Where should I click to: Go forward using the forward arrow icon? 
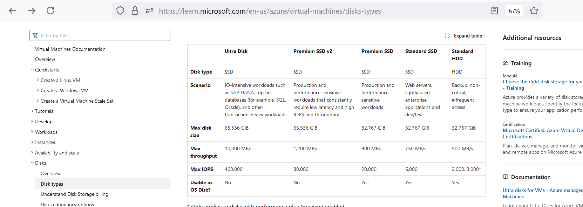coord(32,11)

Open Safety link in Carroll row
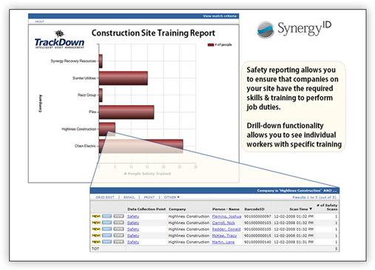133,223
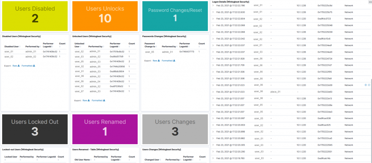This screenshot has height=163, width=372.
Task: Click Formatted export link in Passwords Changes
Action: tap(167, 61)
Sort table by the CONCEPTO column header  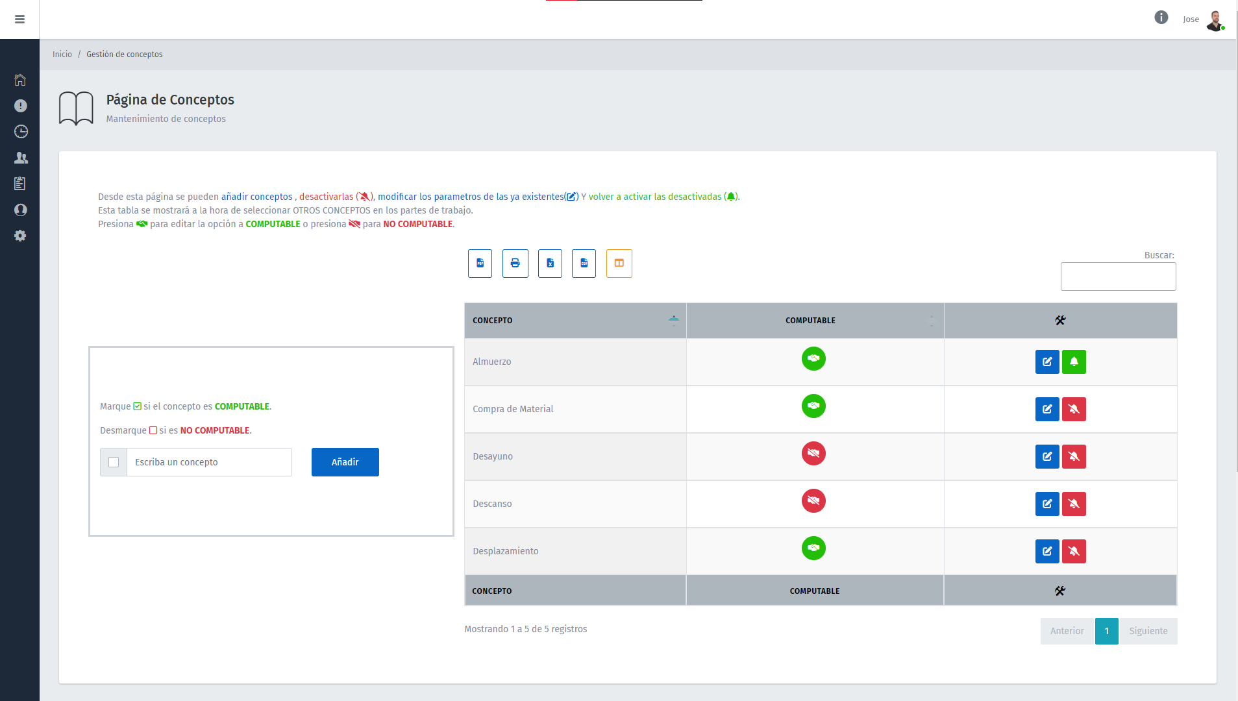[575, 321]
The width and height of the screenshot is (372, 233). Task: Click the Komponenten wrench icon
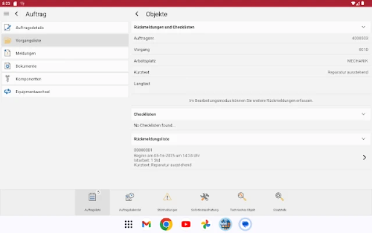point(8,79)
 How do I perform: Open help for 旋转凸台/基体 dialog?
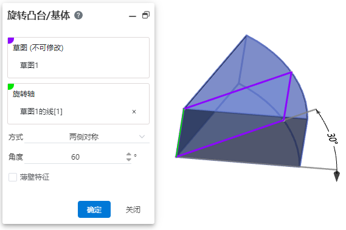point(78,15)
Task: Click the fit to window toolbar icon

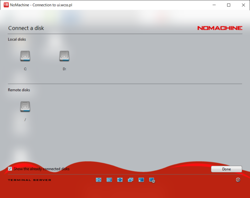Action: pyautogui.click(x=99, y=180)
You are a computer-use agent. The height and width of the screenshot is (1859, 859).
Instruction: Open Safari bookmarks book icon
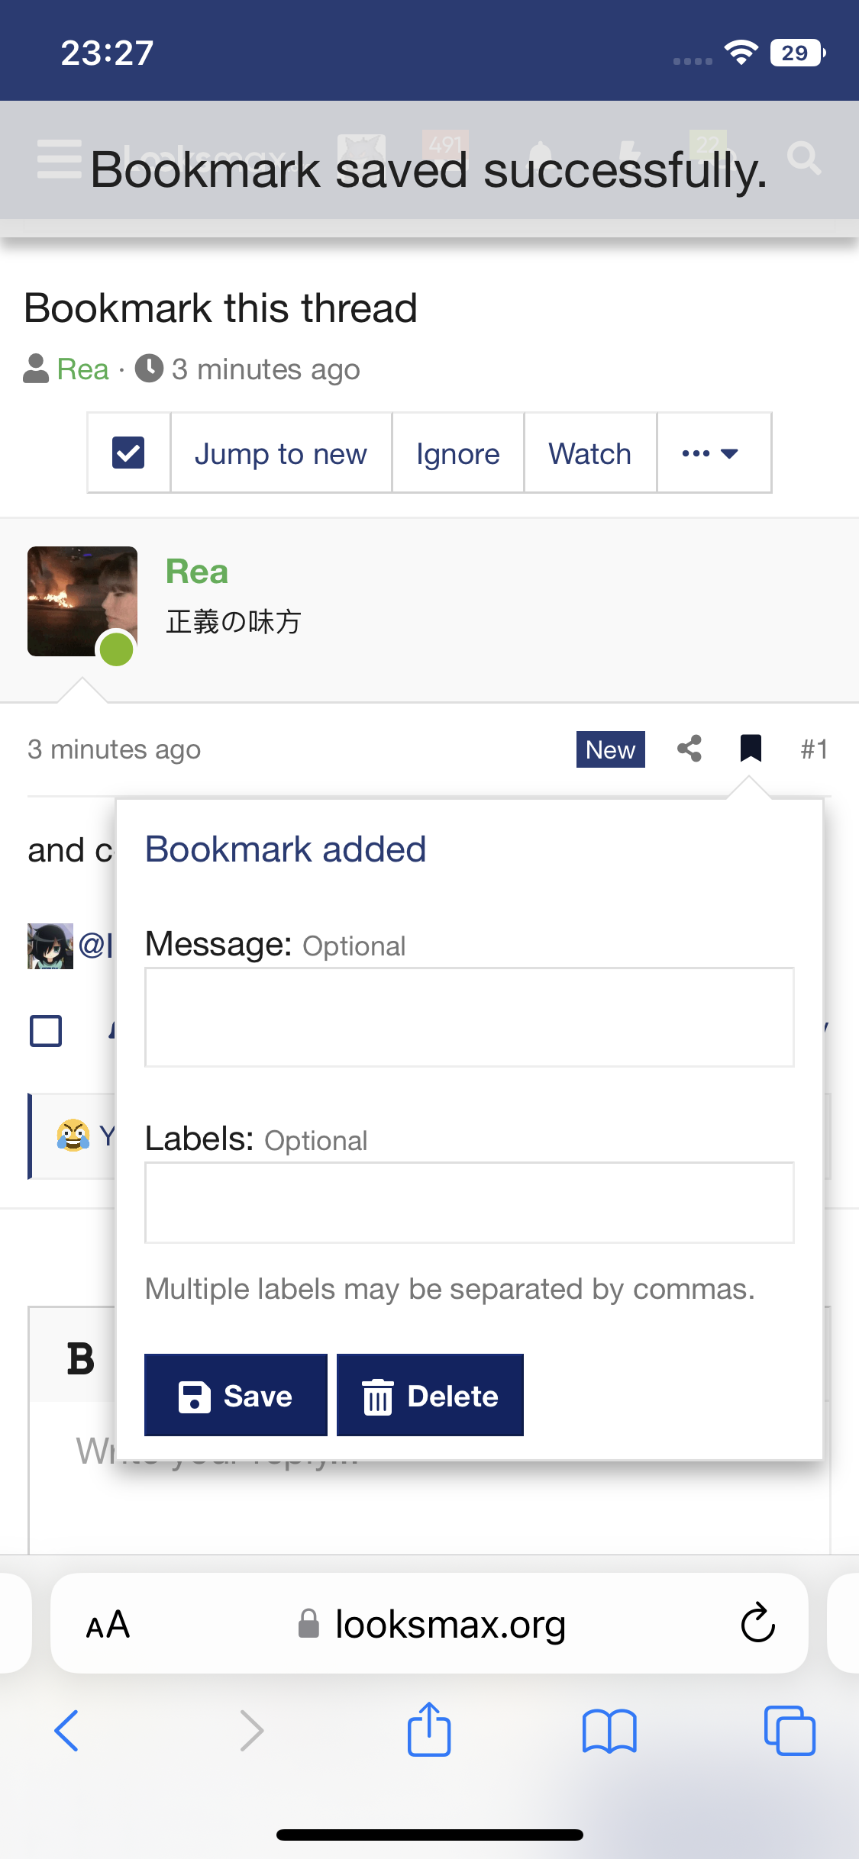(x=609, y=1730)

- - - - -

— BRIEF —
With the pictures excluded, transcribe word for word only the lines from the one containing "The width and" through the last line of the records.

— SOLUTION TO THE PROBLEM —
The width and height of the screenshot is (372, 233). Task: Click the Komponenten wrench icon
point(8,79)
 How do I perform: Open help for 旋转凸台/基体 dialog?
point(78,15)
Task: Click the fit to window toolbar icon

Action: pyautogui.click(x=99, y=180)
You are a computer-use agent. The height and width of the screenshot is (1859, 859).
Instruction: Open Safari bookmarks book icon
(x=609, y=1730)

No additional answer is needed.